-- DATA FOR REVIEW --
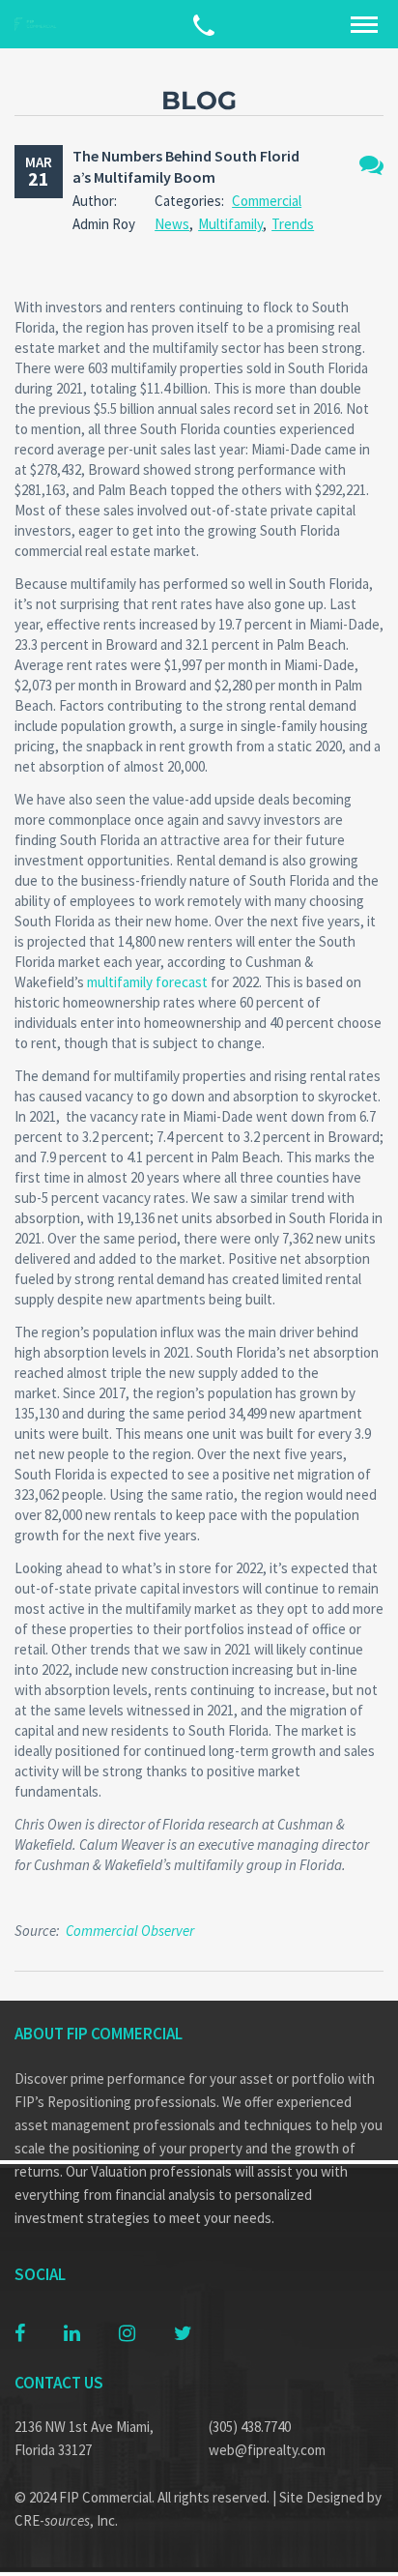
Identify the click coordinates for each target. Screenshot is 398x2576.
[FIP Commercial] (38, 24)
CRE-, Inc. (66, 2520)
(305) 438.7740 (250, 2426)
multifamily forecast (147, 982)
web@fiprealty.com (267, 2450)
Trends (292, 224)
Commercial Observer (130, 1930)
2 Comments (371, 165)
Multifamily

-- PROMPT --
What is wanted is the listing, written out exactly, with each picture removed.

-- RESPONSE TO THE EXERCISE --
Identify the click coordinates for each target. Screenshot is 398x2576.
[FIP Commercial] (38, 24)
CRE-, Inc. (66, 2520)
(305) 438.7740 (250, 2426)
multifamily forecast (147, 982)
web@fiprealty.com (267, 2450)
Trends (292, 224)
Commercial Observer (130, 1930)
2 Comments (371, 165)
Multifamily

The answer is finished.